Copy every line of the records below verbatim, from the first to the last.

┌─ MATERIAL FOR THE TASK

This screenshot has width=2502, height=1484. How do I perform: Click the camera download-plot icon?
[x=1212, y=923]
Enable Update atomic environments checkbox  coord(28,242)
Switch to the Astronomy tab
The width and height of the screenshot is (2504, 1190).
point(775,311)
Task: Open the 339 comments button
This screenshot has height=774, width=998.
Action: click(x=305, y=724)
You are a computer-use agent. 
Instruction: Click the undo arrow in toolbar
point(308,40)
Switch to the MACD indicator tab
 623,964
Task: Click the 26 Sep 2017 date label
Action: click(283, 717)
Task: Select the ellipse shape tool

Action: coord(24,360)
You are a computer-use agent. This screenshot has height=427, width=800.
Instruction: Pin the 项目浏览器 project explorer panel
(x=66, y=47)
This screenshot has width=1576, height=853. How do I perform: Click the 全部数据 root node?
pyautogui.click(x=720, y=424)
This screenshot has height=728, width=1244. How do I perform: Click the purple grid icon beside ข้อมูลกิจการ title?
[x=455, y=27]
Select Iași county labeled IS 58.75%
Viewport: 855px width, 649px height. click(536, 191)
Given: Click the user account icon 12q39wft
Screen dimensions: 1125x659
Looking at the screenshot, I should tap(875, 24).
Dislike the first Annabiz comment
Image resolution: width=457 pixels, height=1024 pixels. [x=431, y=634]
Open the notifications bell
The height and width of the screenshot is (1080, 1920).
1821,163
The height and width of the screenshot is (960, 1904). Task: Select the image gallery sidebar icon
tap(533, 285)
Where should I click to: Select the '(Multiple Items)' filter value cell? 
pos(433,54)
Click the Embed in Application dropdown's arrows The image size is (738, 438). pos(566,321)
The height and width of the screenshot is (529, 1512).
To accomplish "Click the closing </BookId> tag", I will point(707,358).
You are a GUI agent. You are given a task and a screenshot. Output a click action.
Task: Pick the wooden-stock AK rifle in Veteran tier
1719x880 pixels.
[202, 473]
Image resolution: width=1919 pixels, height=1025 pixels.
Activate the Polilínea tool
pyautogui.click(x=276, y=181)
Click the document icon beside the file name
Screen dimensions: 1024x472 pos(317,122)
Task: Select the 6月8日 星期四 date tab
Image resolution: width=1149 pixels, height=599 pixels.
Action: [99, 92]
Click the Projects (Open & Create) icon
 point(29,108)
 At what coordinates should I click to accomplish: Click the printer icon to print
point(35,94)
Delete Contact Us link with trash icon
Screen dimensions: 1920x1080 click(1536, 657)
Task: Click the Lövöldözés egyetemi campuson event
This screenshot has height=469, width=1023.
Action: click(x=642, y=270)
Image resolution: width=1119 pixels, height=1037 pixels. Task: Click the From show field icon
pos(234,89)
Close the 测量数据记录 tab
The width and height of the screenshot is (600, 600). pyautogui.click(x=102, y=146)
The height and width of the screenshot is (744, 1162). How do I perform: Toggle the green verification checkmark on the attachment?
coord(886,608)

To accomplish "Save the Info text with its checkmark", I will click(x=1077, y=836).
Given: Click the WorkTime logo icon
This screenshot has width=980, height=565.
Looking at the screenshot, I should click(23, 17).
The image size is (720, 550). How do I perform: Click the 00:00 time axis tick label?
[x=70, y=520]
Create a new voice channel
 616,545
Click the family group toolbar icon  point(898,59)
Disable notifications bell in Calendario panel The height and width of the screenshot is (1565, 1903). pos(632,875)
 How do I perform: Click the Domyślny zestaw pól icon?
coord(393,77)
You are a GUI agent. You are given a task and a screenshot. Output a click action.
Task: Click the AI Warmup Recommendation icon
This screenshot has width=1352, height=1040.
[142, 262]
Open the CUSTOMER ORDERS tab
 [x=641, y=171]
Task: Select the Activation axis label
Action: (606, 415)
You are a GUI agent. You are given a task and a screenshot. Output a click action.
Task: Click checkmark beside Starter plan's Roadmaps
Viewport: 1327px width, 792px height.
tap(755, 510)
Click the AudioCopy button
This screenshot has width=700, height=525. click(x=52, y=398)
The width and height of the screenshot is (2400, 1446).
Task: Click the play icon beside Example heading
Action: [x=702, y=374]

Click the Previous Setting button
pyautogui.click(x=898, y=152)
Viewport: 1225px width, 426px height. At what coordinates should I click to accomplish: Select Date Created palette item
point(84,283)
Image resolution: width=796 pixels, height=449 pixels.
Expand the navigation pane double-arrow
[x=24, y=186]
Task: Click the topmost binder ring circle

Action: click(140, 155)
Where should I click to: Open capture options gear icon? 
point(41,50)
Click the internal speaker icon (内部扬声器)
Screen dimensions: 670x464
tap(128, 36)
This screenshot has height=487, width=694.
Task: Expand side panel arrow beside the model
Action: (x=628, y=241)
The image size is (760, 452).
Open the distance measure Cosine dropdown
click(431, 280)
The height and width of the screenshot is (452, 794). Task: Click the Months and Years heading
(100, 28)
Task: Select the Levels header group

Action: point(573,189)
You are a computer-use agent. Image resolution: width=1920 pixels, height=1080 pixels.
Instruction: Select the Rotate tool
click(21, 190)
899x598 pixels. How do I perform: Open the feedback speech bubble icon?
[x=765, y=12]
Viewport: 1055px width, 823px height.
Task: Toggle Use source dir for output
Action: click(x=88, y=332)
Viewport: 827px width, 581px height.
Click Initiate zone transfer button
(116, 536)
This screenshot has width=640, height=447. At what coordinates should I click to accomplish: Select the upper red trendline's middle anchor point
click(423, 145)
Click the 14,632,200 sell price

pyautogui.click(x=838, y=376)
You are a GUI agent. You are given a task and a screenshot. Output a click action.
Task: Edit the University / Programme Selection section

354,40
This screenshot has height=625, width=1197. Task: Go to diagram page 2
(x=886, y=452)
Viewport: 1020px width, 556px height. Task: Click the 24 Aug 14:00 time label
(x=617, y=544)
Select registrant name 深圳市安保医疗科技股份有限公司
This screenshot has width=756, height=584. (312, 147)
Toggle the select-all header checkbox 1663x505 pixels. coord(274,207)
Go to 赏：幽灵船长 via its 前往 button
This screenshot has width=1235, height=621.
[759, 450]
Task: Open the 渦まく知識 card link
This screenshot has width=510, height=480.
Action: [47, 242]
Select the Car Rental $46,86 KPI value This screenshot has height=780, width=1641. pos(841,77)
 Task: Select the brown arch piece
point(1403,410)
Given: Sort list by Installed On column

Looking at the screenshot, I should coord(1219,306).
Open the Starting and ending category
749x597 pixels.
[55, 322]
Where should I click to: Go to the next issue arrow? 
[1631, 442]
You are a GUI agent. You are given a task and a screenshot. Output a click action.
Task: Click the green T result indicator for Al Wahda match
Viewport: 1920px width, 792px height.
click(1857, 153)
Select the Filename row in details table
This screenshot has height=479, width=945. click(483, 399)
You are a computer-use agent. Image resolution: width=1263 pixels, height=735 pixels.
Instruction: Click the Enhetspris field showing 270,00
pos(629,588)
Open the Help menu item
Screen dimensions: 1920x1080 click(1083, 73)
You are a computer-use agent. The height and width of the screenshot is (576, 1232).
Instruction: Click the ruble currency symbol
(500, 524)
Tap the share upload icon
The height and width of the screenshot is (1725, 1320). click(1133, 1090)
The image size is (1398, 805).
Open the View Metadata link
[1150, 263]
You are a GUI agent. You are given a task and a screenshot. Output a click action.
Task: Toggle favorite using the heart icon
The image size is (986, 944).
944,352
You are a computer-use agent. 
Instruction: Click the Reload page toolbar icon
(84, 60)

└─

** EXPECTED ANSWER **
This screenshot has width=2502, height=1484. How do I perform: Click the camera download-plot icon?
[x=1212, y=923]
Enable Update atomic environments checkbox  coord(28,242)
Switch to the Astronomy tab
The width and height of the screenshot is (2504, 1190).
point(775,311)
Task: Open the 339 comments button
This screenshot has height=774, width=998.
Action: click(x=305, y=724)
You are a computer-use agent. 
Instruction: Click the undo arrow in toolbar
point(308,40)
Switch to the MACD indicator tab
 623,964
Task: Click the 26 Sep 2017 date label
Action: click(283, 717)
Task: Select the ellipse shape tool

Action: coord(24,360)
You are a computer-use agent. This screenshot has height=427, width=800.
Instruction: Pin the 项目浏览器 project explorer panel
(x=66, y=47)
This screenshot has width=1576, height=853. How do I perform: Click the 全部数据 root node?
pyautogui.click(x=720, y=424)
This screenshot has height=728, width=1244. How do I perform: Click the purple grid icon beside ข้อมูลกิจการ title?
[x=455, y=27]
Select Iași county labeled IS 58.75%
Viewport: 855px width, 649px height. click(536, 191)
Given: Click the user account icon 12q39wft
Screen dimensions: 1125x659
Looking at the screenshot, I should tap(875, 24).
Dislike the first Annabiz comment
Image resolution: width=457 pixels, height=1024 pixels. [x=431, y=634]
Open the notifications bell
The height and width of the screenshot is (1080, 1920).
1821,163
The height and width of the screenshot is (960, 1904). Task: Select the image gallery sidebar icon
tap(533, 285)
Where should I click to: Select the '(Multiple Items)' filter value cell? 
pos(433,54)
Click the Embed in Application dropdown's arrows The image size is (738, 438). pos(566,321)
The height and width of the screenshot is (529, 1512).
To accomplish "Click the closing </BookId> tag", I will point(707,358).
You are a GUI agent. You are given a task and a screenshot. Output a click action.
Task: Pick the wooden-stock AK rifle in Veteran tier
1719x880 pixels.
[202, 473]
Image resolution: width=1919 pixels, height=1025 pixels.
Activate the Polilínea tool
pyautogui.click(x=276, y=181)
Click the document icon beside the file name
Screen dimensions: 1024x472 pos(317,122)
Task: Select the 6月8日 星期四 date tab
Image resolution: width=1149 pixels, height=599 pixels.
Action: [99, 92]
Click the Projects (Open & Create) icon
 point(29,108)
 At what coordinates should I click to accomplish: Click the printer icon to print
point(35,94)
Delete Contact Us link with trash icon
Screen dimensions: 1920x1080 click(1536, 657)
Task: Click the Lövöldözés egyetemi campuson event
This screenshot has height=469, width=1023.
Action: click(x=642, y=270)
Image resolution: width=1119 pixels, height=1037 pixels. Task: Click the From show field icon
pos(234,89)
Close the 测量数据记录 tab
The width and height of the screenshot is (600, 600). pyautogui.click(x=102, y=146)
The height and width of the screenshot is (744, 1162). How do I perform: Toggle the green verification checkmark on the attachment?
coord(886,608)

To accomplish "Save the Info text with its checkmark", I will click(x=1077, y=836).
Given: Click the WorkTime logo icon
This screenshot has width=980, height=565.
Looking at the screenshot, I should click(23, 17).
The image size is (720, 550). How do I perform: Click the 00:00 time axis tick label?
[x=70, y=520]
Create a new voice channel
 616,545
Click the family group toolbar icon  point(898,59)
Disable notifications bell in Calendario panel The height and width of the screenshot is (1565, 1903). pos(632,875)
 How do I perform: Click the Domyślny zestaw pól icon?
coord(393,77)
You are a GUI agent. You are given a task and a screenshot. Output a click action.
Task: Click the AI Warmup Recommendation icon
This screenshot has width=1352, height=1040.
[142, 262]
Open the CUSTOMER ORDERS tab
 [x=641, y=171]
Task: Select the Activation axis label
Action: (606, 415)
You are a GUI agent. You are given a task and a screenshot. Output a click action.
Task: Click checkmark beside Starter plan's Roadmaps
Viewport: 1327px width, 792px height.
tap(755, 510)
Click the AudioCopy button
This screenshot has width=700, height=525. click(x=52, y=398)
The width and height of the screenshot is (2400, 1446).
Task: Click the play icon beside Example heading
Action: [x=702, y=374]

Click the Previous Setting button
pyautogui.click(x=898, y=152)
Viewport: 1225px width, 426px height. At what coordinates should I click to accomplish: Select Date Created palette item
point(84,283)
Image resolution: width=796 pixels, height=449 pixels.
Expand the navigation pane double-arrow
[x=24, y=186]
Task: Click the topmost binder ring circle

Action: click(140, 155)
Where should I click to: Open capture options gear icon? 
point(41,50)
Click the internal speaker icon (内部扬声器)
Screen dimensions: 670x464
tap(128, 36)
This screenshot has height=487, width=694.
Task: Expand side panel arrow beside the model
Action: (x=628, y=241)
The image size is (760, 452).
Open the distance measure Cosine dropdown
click(431, 280)
The height and width of the screenshot is (452, 794). Task: Click the Months and Years heading
(100, 28)
Task: Select the Levels header group

Action: point(573,189)
You are a computer-use agent. Image resolution: width=1920 pixels, height=1080 pixels.
Instruction: Select the Rotate tool
click(21, 190)
899x598 pixels. How do I perform: Open the feedback speech bubble icon?
[x=765, y=12]
Viewport: 1055px width, 823px height.
Task: Toggle Use source dir for output
Action: click(x=88, y=332)
Viewport: 827px width, 581px height.
Click Initiate zone transfer button
(116, 536)
This screenshot has width=640, height=447. At what coordinates should I click to accomplish: Select the upper red trendline's middle anchor point
click(423, 145)
Click the 14,632,200 sell price

pyautogui.click(x=838, y=376)
You are a GUI agent. You are given a task and a screenshot. Output a click action.
Task: Edit the University / Programme Selection section

354,40
This screenshot has height=625, width=1197. Task: Go to diagram page 2
(x=886, y=452)
Viewport: 1020px width, 556px height. Task: Click the 24 Aug 14:00 time label
(x=617, y=544)
Select registrant name 深圳市安保医疗科技股份有限公司
This screenshot has width=756, height=584. (312, 147)
Toggle the select-all header checkbox 1663x505 pixels. coord(274,207)
Go to 赏：幽灵船长 via its 前往 button
This screenshot has width=1235, height=621.
[759, 450]
Task: Open the 渦まく知識 card link
This screenshot has width=510, height=480.
Action: [47, 242]
Select the Car Rental $46,86 KPI value This screenshot has height=780, width=1641. pos(841,77)
 Task: Select the brown arch piece
point(1403,410)
Given: Sort list by Installed On column

Looking at the screenshot, I should coord(1219,306).
Open the Starting and ending category
749x597 pixels.
[55, 322]
Where should I click to: Go to the next issue arrow? 
[1631, 442]
You are a GUI agent. You are given a task and a screenshot. Output a click action.
Task: Click the green T result indicator for Al Wahda match
Viewport: 1920px width, 792px height.
click(1857, 153)
Select the Filename row in details table
This screenshot has height=479, width=945. click(483, 399)
You are a computer-use agent. Image resolution: width=1263 pixels, height=735 pixels.
Instruction: Click the Enhetspris field showing 270,00
pos(629,588)
Open the Help menu item
Screen dimensions: 1920x1080 click(1083, 73)
You are a computer-use agent. The height and width of the screenshot is (576, 1232).
Instruction: Click the ruble currency symbol
(500, 524)
Tap the share upload icon
The height and width of the screenshot is (1725, 1320). click(1133, 1090)
The image size is (1398, 805).
Open the View Metadata link
[1150, 263]
You are a GUI agent. You are given a task and a screenshot. Output a click action.
Task: Toggle favorite using the heart icon
The image size is (986, 944).
944,352
You are a computer-use agent. 
Instruction: Click the Reload page toolbar icon
(84, 60)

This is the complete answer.